**Available data:**
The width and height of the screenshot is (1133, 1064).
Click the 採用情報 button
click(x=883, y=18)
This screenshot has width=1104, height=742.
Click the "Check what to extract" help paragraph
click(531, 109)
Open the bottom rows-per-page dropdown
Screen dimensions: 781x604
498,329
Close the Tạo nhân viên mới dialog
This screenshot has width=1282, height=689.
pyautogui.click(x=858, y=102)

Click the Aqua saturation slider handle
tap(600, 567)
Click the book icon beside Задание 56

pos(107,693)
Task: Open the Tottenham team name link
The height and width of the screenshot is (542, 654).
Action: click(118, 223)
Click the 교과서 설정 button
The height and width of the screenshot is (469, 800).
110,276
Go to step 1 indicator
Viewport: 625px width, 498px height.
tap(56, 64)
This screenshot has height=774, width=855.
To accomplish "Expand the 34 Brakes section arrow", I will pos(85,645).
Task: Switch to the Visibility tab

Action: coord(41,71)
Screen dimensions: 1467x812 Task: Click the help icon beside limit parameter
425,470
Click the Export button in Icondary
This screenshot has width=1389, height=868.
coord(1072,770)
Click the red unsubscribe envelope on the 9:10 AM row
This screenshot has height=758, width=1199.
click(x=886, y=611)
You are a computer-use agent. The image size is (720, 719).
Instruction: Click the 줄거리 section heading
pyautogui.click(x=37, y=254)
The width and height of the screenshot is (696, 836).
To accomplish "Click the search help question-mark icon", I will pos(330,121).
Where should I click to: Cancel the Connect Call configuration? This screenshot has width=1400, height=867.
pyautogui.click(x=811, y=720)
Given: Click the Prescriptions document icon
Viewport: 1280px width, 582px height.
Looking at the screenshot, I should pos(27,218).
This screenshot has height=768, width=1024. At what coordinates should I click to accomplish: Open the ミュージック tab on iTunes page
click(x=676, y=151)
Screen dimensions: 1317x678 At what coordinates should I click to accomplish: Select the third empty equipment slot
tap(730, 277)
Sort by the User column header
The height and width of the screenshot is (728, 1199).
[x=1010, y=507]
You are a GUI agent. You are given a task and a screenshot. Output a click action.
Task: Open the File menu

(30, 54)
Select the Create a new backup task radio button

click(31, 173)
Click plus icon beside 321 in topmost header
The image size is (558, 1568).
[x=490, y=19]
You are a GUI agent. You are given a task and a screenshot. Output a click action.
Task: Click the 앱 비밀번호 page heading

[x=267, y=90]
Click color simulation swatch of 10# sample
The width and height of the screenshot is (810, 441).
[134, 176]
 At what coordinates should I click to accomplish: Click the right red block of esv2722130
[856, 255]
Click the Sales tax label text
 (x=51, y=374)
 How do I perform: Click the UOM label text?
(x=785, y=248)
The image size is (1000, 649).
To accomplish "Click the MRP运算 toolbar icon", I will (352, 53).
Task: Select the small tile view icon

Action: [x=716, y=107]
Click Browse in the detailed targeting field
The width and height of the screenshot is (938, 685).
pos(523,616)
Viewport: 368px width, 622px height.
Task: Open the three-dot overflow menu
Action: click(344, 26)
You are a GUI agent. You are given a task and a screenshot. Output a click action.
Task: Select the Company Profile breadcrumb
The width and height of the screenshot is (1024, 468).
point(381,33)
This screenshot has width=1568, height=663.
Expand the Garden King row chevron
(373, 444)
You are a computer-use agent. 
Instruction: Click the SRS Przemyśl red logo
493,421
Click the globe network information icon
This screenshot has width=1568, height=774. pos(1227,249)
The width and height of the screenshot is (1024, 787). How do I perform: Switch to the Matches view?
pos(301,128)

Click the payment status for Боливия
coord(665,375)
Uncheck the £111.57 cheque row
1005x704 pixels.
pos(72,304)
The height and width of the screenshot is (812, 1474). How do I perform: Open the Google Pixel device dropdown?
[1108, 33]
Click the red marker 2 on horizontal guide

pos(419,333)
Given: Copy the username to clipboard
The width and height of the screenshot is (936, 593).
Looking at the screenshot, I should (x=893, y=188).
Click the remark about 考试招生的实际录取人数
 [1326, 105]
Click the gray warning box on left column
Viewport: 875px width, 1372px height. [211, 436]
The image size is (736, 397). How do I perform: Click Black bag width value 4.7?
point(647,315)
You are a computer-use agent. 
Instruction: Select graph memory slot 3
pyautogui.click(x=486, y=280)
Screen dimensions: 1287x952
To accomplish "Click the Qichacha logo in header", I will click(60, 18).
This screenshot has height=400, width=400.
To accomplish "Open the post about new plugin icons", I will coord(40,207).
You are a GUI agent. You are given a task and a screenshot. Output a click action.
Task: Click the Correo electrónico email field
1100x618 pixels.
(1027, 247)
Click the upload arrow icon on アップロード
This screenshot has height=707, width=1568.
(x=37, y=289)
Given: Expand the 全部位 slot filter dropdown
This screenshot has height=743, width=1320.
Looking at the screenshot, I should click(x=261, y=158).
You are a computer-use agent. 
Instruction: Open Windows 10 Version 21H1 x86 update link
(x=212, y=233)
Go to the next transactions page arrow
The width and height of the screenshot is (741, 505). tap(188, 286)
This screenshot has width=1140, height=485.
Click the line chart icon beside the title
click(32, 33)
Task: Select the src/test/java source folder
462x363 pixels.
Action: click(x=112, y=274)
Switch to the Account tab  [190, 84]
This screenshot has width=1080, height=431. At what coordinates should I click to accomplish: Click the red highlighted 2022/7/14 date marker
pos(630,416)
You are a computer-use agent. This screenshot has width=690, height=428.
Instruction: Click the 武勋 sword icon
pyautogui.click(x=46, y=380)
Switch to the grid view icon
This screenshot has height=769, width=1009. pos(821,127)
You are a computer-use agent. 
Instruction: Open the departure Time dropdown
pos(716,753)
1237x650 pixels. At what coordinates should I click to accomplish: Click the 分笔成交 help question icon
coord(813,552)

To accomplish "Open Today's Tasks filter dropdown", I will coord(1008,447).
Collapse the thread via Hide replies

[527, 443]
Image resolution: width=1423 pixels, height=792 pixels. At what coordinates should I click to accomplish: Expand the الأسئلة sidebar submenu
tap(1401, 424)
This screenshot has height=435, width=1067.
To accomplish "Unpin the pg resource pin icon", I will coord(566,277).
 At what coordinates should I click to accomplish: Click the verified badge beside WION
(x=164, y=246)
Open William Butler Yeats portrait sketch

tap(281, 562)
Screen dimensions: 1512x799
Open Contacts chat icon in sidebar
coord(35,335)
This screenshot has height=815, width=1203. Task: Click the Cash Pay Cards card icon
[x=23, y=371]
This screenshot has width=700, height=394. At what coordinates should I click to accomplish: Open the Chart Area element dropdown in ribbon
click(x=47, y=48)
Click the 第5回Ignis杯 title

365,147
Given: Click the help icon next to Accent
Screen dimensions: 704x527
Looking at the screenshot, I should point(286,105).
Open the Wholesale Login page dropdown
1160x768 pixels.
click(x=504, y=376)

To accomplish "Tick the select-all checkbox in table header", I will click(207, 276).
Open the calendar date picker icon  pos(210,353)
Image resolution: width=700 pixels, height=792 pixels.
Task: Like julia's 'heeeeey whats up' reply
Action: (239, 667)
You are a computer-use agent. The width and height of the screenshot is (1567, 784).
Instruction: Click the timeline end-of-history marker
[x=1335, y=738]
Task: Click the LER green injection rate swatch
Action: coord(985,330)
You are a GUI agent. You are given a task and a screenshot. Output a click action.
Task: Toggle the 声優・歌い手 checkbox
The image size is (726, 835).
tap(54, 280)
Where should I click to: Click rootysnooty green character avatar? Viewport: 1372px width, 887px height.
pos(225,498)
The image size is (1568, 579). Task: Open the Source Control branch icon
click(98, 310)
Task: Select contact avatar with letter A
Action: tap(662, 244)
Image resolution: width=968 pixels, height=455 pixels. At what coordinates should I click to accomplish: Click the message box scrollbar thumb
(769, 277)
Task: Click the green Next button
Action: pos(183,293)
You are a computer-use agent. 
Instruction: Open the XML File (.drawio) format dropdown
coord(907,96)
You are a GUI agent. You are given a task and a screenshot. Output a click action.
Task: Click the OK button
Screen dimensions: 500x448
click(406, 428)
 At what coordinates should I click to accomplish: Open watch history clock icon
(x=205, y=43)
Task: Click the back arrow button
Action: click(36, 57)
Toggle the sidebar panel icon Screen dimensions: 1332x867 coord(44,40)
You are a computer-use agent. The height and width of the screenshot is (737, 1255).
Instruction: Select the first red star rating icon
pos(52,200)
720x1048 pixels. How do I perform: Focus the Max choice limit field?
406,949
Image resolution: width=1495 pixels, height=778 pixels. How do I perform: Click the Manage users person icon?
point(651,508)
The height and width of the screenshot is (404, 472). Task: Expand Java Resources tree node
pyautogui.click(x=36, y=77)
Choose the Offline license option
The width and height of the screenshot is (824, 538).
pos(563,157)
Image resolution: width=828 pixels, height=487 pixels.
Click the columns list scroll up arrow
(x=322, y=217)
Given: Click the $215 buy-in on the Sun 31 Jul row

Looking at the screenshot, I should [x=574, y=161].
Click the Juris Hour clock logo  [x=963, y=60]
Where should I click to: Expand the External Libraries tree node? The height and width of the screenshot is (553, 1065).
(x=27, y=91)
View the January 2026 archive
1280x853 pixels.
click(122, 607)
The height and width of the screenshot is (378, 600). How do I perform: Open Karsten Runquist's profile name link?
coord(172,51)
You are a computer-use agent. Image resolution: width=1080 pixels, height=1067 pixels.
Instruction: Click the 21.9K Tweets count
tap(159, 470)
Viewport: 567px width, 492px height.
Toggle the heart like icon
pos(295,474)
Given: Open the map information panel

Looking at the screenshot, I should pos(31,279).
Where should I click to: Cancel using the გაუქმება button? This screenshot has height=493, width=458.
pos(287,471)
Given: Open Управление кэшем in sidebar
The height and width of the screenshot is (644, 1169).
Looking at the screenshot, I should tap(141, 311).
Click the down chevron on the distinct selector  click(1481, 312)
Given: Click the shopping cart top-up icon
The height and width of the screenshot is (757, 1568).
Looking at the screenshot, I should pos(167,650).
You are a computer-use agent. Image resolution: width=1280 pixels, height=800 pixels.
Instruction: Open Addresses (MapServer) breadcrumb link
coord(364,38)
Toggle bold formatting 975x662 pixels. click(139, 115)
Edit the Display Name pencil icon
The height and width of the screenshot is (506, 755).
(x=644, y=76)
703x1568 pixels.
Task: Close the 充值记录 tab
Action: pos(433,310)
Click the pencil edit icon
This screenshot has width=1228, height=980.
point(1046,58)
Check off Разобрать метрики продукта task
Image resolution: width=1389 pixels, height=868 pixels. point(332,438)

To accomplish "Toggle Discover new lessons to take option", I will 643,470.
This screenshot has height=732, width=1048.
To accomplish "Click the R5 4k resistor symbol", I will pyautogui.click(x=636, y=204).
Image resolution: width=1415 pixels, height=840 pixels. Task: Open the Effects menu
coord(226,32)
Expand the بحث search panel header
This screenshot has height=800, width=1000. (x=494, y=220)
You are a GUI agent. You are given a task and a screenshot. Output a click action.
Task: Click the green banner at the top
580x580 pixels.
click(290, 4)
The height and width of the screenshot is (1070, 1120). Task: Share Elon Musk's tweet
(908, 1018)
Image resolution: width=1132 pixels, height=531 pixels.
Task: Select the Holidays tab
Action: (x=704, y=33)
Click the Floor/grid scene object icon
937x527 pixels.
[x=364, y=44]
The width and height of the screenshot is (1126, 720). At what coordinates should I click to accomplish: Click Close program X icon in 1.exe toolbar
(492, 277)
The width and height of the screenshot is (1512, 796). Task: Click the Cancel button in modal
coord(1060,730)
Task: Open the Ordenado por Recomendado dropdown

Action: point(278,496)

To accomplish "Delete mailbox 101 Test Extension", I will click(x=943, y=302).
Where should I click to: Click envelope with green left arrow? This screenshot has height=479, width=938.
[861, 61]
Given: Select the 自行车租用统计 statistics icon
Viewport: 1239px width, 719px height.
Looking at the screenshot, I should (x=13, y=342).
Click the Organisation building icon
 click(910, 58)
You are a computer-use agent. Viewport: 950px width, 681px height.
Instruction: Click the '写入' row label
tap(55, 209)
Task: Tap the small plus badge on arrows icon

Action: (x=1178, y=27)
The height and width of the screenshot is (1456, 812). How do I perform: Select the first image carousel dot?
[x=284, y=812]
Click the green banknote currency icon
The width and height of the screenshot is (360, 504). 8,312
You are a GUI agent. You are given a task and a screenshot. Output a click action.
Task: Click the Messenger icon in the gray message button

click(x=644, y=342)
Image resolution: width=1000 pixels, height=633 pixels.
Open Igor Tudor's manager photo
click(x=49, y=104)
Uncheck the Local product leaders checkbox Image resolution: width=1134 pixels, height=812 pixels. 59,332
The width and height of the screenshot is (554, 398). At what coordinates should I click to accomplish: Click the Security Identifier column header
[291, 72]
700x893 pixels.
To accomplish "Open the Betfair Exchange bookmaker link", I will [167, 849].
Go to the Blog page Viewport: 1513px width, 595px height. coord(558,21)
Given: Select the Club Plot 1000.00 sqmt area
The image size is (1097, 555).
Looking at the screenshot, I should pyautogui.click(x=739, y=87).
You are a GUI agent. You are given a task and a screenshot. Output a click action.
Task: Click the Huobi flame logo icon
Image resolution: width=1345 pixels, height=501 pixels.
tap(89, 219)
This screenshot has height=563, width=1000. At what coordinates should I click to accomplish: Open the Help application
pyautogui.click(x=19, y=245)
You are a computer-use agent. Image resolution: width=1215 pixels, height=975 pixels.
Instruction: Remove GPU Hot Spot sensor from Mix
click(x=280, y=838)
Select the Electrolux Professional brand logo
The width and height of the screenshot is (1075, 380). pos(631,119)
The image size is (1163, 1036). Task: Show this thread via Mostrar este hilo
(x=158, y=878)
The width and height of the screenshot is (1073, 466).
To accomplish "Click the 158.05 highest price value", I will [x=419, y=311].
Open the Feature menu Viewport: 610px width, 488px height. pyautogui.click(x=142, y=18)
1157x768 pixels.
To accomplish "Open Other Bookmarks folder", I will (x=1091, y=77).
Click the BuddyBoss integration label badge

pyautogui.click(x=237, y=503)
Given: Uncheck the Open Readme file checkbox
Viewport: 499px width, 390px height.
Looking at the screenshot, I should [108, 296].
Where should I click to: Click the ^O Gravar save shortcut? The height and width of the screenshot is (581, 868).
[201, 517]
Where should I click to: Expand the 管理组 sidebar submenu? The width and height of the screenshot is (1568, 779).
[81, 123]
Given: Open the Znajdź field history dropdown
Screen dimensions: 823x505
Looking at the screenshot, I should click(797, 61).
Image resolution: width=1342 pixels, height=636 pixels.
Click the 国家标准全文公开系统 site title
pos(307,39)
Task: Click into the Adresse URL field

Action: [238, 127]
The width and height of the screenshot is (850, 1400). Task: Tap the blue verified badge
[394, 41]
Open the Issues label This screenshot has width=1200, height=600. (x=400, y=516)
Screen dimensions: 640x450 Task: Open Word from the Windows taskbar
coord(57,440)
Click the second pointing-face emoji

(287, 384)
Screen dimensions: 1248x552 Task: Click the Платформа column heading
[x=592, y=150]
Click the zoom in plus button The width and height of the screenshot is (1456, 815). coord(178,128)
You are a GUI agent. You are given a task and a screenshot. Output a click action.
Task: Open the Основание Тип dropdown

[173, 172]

**Prompt:** Would you copy every line of the entries in which "folder" appears?

**Result of this task:**
Task: Select the src/test/java source folder
To accomplish "Open Other Bookmarks folder", I will (x=1091, y=77).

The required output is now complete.